What’s most unsettling is that we already know how culture is supposed to work. New movements don’t start big. They start small, strange, underdeveloped, and deeply uncool. Subcultures are meant to exist in obscurity before they’re understood. But today, artists, brands, and even individuals refuse to engage with anything that hasn’t already crossed a visibility threshold. By the time something is “safe” to join, it’s too late to shape it — or to define yourself through it. The result is a frozen cultural landscape where nothing new is allowed to grow because no one is willing to take the risk of being early.
This is why we keep going back to 2016. Not because it was better, but because it’s familiar. Nostalgia requires no courage. It asks nothing of us except recognition. But familiarity isn’t meaning, and repetition isn’t culture. If we want to be the twenty-somethings kids look back on in ten years, if we want to build something instead of endlessly quoting it, then we have to stop treating trends like proof of worth and start enjoying things again, even when no one else is watching.

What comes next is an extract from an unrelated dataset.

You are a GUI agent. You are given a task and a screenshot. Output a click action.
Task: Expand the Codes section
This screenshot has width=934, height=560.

But 2016 was a system, not an aesthetic moment. The reason it’s so easy to revive is that it trained us how to participate: how to look, how to desire, how to perform ourselves in public. Its influence didn’t live only in music or fashion, but in the way visibility became the primary measure of value. Nowhere was that more apparent (or more damaging) than in the version of feminism that rose alongside influencer culture.

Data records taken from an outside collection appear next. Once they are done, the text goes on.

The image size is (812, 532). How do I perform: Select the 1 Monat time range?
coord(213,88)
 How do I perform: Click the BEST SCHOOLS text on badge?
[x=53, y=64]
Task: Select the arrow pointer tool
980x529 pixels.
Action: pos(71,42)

What turned this version of feminism from rhetoric into reality wasn’t just individual choice; it was the platforms and brands that learned how to monetize it faster than anyone could interrogate it. Instagram helped operationalize beauty standards, not simply reflect them. The body became content, and content became currency. Visibility was rewarded, algorithmically and financially, but only if it adhered to a narrow, hyper-legible aesthetic. Empowerment was no longer something you felt; but something you performed.
Brands followed closely behind. They didn’t care about feminism so much as scalability. A single, repeatable image of desirability is far easier to sell than genuine multiplicity. So “choice” was flattened into a look: tiny bikinis, smooth bodies, effortless sex appeal presented as authenticity. By the time the aesthetic reached mass adoption, it had already lost the nuance it claimed to represent. What began as individual expression hardened into expectation, and anything outside it quietly disappeared — from shelves, from feeds, from cultural relevance.
And the truth is, I wanted it. All of it. The influencers, the fashion, the music, the confidence that seemed to come so easily to other people. Even when it felt off, even when it made me uneasy, I still wanted access to the world it promised. When my mom let me participate in pieces of it — and then pointed out what was wrong (or what was an ugly top) — I got mad at her. At the time, it felt like a restriction. Now it feels more like fluency or more like immunity from the Rio de Janeiro filter-coloured fog. She could see the difference between desire and design, between wanting something and being sold it.
That tension, wanting what harms you while recognizing it’s harmful, wasn’t unique to feminism. It was the emotional backbone of the entire 2016 cultural package. The music romanticized instability. Fashion prized discomfort disguised as cool. Food trends sold indulgence as self-care and control as wellness. Relationships were framed as passionate when they were often just volatile. Everything was intense, curated, aestheticized, and just self-aware enough to deflect criticism. If it hurt, it meant something. If it was messy, it was authentic.
Looking back, it’s obvious how interconnected it all was. The same logic governed our bodies, our relationships, and our taste: visibility over substance, aesthetics over sustainability, validation over joy. That’s what makes nostalgia so seductive — and so dangerous. When we revive 2016 without examining it, we don’t just bring back chokers and playlists. We bring back the patterns we never fully analyzed.
And if we’re standing in 2026, facing eerily familiar political and cultural conditions, maybe the goal isn’t to relive what we wanted back then. Maybe it’s to finally learn from it. And in my case, to listen to my mother.